** Opening Data records block **

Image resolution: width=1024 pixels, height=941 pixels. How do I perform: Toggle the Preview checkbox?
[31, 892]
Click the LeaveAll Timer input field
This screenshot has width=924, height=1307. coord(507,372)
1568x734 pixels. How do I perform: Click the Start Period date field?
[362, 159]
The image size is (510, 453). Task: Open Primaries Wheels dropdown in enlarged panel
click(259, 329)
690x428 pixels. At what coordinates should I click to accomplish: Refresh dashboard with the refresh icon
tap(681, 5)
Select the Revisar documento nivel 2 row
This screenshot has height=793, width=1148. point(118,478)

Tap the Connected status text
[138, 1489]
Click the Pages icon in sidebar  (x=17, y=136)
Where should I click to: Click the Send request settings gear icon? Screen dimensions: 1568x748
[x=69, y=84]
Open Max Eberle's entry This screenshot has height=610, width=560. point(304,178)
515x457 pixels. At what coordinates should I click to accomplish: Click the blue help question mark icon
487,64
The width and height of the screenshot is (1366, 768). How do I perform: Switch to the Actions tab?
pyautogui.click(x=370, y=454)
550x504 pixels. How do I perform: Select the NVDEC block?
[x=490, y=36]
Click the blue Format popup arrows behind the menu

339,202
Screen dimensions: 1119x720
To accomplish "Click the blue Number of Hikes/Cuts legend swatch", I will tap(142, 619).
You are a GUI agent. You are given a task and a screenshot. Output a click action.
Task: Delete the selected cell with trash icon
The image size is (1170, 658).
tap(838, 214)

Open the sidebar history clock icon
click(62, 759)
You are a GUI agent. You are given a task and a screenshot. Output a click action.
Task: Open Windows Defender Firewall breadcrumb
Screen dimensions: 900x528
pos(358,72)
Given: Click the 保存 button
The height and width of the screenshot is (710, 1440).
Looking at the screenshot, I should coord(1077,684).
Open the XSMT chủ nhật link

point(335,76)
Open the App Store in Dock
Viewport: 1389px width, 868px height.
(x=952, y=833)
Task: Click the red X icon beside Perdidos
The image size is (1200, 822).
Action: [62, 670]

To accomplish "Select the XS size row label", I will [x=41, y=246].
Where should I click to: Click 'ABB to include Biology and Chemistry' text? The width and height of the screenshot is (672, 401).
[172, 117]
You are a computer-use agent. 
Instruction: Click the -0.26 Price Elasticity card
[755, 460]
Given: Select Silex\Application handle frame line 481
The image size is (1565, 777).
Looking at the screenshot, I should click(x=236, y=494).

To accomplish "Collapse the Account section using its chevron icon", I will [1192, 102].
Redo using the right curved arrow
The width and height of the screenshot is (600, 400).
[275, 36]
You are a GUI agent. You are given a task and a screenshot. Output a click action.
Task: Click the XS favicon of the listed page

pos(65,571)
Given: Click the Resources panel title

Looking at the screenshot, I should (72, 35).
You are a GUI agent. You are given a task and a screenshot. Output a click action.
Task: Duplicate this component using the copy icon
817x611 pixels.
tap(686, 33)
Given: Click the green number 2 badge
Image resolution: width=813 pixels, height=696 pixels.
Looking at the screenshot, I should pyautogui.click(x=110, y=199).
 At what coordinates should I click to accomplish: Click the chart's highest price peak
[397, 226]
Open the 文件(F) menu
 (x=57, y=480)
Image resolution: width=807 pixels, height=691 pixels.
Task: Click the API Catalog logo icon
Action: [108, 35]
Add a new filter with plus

** Closing Data records block **

Aim of the task:
Give back the entries exactly, so that each line matches the original.

Answer for this exercise:
Image resolution: width=1024 pixels, height=941 pixels. How do I perform: Toggle the Preview checkbox?
[31, 892]
Click the LeaveAll Timer input field
This screenshot has width=924, height=1307. coord(507,372)
1568x734 pixels. How do I perform: Click the Start Period date field?
[362, 159]
The image size is (510, 453). Task: Open Primaries Wheels dropdown in enlarged panel
click(259, 329)
690x428 pixels. At what coordinates should I click to accomplish: Refresh dashboard with the refresh icon
tap(681, 5)
Select the Revisar documento nivel 2 row
This screenshot has height=793, width=1148. point(118,478)

Tap the Connected status text
[138, 1489]
Click the Pages icon in sidebar  (x=17, y=136)
Where should I click to: Click the Send request settings gear icon? Screen dimensions: 1568x748
[x=69, y=84]
Open Max Eberle's entry This screenshot has height=610, width=560. point(304,178)
515x457 pixels. At what coordinates should I click to accomplish: Click the blue help question mark icon
487,64
The width and height of the screenshot is (1366, 768). How do I perform: Switch to the Actions tab?
pyautogui.click(x=370, y=454)
550x504 pixels. How do I perform: Select the NVDEC block?
[x=490, y=36]
Click the blue Format popup arrows behind the menu

339,202
Screen dimensions: 1119x720
To accomplish "Click the blue Number of Hikes/Cuts legend swatch", I will tap(142, 619).
You are a GUI agent. You are given a task and a screenshot. Output a click action.
Task: Delete the selected cell with trash icon
The image size is (1170, 658).
tap(838, 214)

Open the sidebar history clock icon
click(62, 759)
You are a GUI agent. You are given a task and a screenshot. Output a click action.
Task: Open Windows Defender Firewall breadcrumb
Screen dimensions: 900x528
pos(358,72)
Given: Click the 保存 button
The height and width of the screenshot is (710, 1440).
Looking at the screenshot, I should coord(1077,684).
Open the XSMT chủ nhật link

point(335,76)
Open the App Store in Dock
Viewport: 1389px width, 868px height.
(x=952, y=833)
Task: Click the red X icon beside Perdidos
The image size is (1200, 822).
Action: [62, 670]

To accomplish "Select the XS size row label", I will [x=41, y=246].
Where should I click to: Click 'ABB to include Biology and Chemistry' text? The width and height of the screenshot is (672, 401).
[172, 117]
You are a computer-use agent. 
Instruction: Click the -0.26 Price Elasticity card
[755, 460]
Given: Select Silex\Application handle frame line 481
The image size is (1565, 777).
Looking at the screenshot, I should click(x=236, y=494).

To accomplish "Collapse the Account section using its chevron icon", I will [1192, 102].
Redo using the right curved arrow
The width and height of the screenshot is (600, 400).
[275, 36]
You are a GUI agent. You are given a task and a screenshot. Output a click action.
Task: Click the XS favicon of the listed page

pos(65,571)
Given: Click the Resources panel title

Looking at the screenshot, I should (72, 35).
You are a GUI agent. You are given a task and a screenshot. Output a click action.
Task: Duplicate this component using the copy icon
817x611 pixels.
tap(686, 33)
Given: Click the green number 2 badge
Image resolution: width=813 pixels, height=696 pixels.
Looking at the screenshot, I should pyautogui.click(x=110, y=199).
 At what coordinates should I click to accomplish: Click the chart's highest price peak
[397, 226]
Open the 文件(F) menu
 (x=57, y=480)
Image resolution: width=807 pixels, height=691 pixels.
Task: Click the API Catalog logo icon
Action: [108, 35]
Add a new filter with plus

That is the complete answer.